There are millions of Americans taking benzodiazepines to change their reaction to stress, and I happen to be one of them. People love to discuss the implications of taking meds to control anxiety, and the (healthier) alternatives that could be tried. “Have you tried yoga? Eating gluten-free? Meditating? Calling your parents more?” I’m sure there are some well-intentioned sheep in that flock, but I feel like the majority just want to make you feel weak for needing chemical intervention to control your crazy. I’m here for everyone taking meds to live healthier, more productive lives. It’s not a meth addiction. It’s responsible.
Explaining severe anxiety to someone who hasn’t experienced it is interesting. I imagine it’s similar to a woman explaining to a man what it’s like to have a vagina: Something they have no actual way of comprehending, try as they might. I can only speak from my own experience, and I’ll try to do it the best I can. Mild anxiety is tolerable: You feel a little uneasy in a social setting, are vaguely worrying about whether or not your job is a good match, that sort of thing. Severe anxiety is that rope-attack spell from Harry Potter that binds you until you can’t move. It doesn’t matter if things are going relatively well in your life. Anxiety makes you think about all the opportunities you’ve wasted. Are you really happy with your friends? Anxiety will tear those relationships apart. Feeling somewhat financially stable? Anxiety will ask you why you aren’t flying private with the Kardashians or living in a million-dollar beach house (All those Silicon Valley startup guys are, why aren’t you?).
Your view of normalcy goes out the window. There’s an inherent role that social media and pop culture plays in all of this, but that’s not going anywhere. At this point, you’re probably unable to move, think, or even begin to think about your next move. You need pharmacological intervention. And that’s where the benzo’s come in.
I’ve been prescribed Xanax, Ativan, and Klonopin in my short 22 years. I’ve also been prescribed a lot of other not-as-fun meds, but that’s a post for a different time. Each one is different: Xanax kicks in 15 minutes after you take it and lasts a couple hours, Klonopin can take a full hour to kick in but then lasts the entire day. Ativan falls squarely in the middle. Klonopin gets a bad rap for being habit-forming, and its well-deserved. After being on it for 4 months, I tried to stop cold turkey.
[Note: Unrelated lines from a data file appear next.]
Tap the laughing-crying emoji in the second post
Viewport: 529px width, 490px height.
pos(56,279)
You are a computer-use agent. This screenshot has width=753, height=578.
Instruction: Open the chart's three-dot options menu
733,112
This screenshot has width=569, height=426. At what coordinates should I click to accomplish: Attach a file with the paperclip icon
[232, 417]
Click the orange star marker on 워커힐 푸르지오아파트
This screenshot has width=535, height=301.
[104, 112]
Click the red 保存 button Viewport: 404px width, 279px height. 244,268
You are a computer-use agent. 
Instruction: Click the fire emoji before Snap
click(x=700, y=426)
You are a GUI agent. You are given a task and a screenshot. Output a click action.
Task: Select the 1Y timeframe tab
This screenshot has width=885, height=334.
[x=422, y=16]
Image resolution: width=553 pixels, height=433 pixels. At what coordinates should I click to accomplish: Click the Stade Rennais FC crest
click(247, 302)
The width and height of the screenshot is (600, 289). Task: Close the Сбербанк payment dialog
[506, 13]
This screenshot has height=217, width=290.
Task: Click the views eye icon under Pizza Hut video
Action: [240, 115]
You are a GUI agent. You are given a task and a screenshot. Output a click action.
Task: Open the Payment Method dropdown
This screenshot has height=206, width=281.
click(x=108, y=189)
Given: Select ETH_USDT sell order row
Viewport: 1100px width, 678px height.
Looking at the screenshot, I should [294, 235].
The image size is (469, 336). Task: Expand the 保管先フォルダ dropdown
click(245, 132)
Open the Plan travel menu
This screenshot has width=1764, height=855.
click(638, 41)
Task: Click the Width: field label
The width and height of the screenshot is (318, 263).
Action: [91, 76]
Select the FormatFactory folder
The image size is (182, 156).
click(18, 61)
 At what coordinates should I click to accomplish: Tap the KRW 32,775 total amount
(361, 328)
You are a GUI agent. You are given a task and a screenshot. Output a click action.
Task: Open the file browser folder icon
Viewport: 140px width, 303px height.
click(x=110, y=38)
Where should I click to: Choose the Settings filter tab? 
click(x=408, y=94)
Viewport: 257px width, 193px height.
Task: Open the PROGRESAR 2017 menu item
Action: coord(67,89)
Benzodiazepine withdrawal is not what anybody would call a “fun” or “freeing” experience. I was paranoid, shaking, sweating and generally back to my old anxiety-riddled self. I went back to my doctor, lowered my dose, and gradually got off it entirely. I’m now taking Ativan, 1 mg, as needed for severe anxiety. Sometimes I take two.
Benzodiazepines allow you to take a step outside yourself and realize that although things are not perfect, they are generally going to turn out ok. Half an hour after taking an Ativan, a sense of general relief comes over my entire body in the best kind of way. It’s the state I do my most productive work in, and it’s been incalculably helpful with academics and my personal life. I used to resent any type of medication: “I should be fine with some avocado toast, some green tea, meditation, and the occasional 45-minute appointment with my shrink” I told myself. And I still engage in all of those activities, but meds give me that extra edge that I need to get by in this insane world. I doubt I would have passed all 5 of my classes last semester, and I doubt even more that I’d be on track to graduate by the end of next year (Which, given all that’s happened in the past two years, is a fucking miracle). It’s all about the benefits vs. the drawbacks. I’d rather be a little airheaded and forgetful. The alternative isn’t for me anymore.